▶ **WHAT TO WORK ON**: Once the line containing "Axiom Marketing (251, 2464)" has been written out, stop; until then, restate each line of the entries below word for word from the first.

+++ TASK DATA

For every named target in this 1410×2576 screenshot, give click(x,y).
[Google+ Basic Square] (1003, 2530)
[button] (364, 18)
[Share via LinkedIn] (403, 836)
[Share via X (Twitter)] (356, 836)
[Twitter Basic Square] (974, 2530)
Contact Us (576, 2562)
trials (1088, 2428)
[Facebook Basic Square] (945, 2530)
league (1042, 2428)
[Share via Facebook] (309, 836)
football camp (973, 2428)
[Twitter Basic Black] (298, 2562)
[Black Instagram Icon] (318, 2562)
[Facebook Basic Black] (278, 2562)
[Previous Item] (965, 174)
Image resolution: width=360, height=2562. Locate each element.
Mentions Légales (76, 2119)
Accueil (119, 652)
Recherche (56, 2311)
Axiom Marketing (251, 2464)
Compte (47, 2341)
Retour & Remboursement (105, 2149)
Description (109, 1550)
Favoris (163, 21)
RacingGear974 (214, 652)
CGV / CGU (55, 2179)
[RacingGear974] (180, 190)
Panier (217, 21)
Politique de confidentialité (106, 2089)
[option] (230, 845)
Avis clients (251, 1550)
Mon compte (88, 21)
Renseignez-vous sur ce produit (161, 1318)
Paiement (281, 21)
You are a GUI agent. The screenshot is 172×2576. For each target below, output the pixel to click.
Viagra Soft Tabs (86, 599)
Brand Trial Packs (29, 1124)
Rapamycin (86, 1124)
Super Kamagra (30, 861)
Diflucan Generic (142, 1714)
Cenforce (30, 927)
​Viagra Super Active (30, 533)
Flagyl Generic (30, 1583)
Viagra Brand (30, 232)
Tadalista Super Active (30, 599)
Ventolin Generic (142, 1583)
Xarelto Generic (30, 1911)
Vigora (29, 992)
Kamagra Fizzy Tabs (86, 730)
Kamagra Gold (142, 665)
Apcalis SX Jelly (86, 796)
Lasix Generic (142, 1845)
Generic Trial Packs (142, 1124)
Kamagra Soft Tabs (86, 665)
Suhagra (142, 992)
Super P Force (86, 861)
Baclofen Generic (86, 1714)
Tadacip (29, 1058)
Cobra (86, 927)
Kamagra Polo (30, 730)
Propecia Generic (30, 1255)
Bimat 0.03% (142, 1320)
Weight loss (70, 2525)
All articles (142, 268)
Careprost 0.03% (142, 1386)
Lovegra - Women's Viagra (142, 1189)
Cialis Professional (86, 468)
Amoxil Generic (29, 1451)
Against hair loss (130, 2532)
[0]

++++++

▶ **ANSWER FOR THE TASK**:
For every named target in this 1410×2576 screenshot, give click(x,y).
[Google+ Basic Square] (1003, 2530)
[button] (364, 18)
[Share via LinkedIn] (403, 836)
[Share via X (Twitter)] (356, 836)
[Twitter Basic Square] (974, 2530)
Contact Us (576, 2562)
trials (1088, 2428)
[Facebook Basic Square] (945, 2530)
league (1042, 2428)
[Share via Facebook] (309, 836)
football camp (973, 2428)
[Twitter Basic Black] (298, 2562)
[Black Instagram Icon] (318, 2562)
[Facebook Basic Black] (278, 2562)
[Previous Item] (965, 174)
Image resolution: width=360, height=2562. Locate each element.
Mentions Légales (76, 2119)
Accueil (119, 652)
Recherche (56, 2311)
Axiom Marketing (251, 2464)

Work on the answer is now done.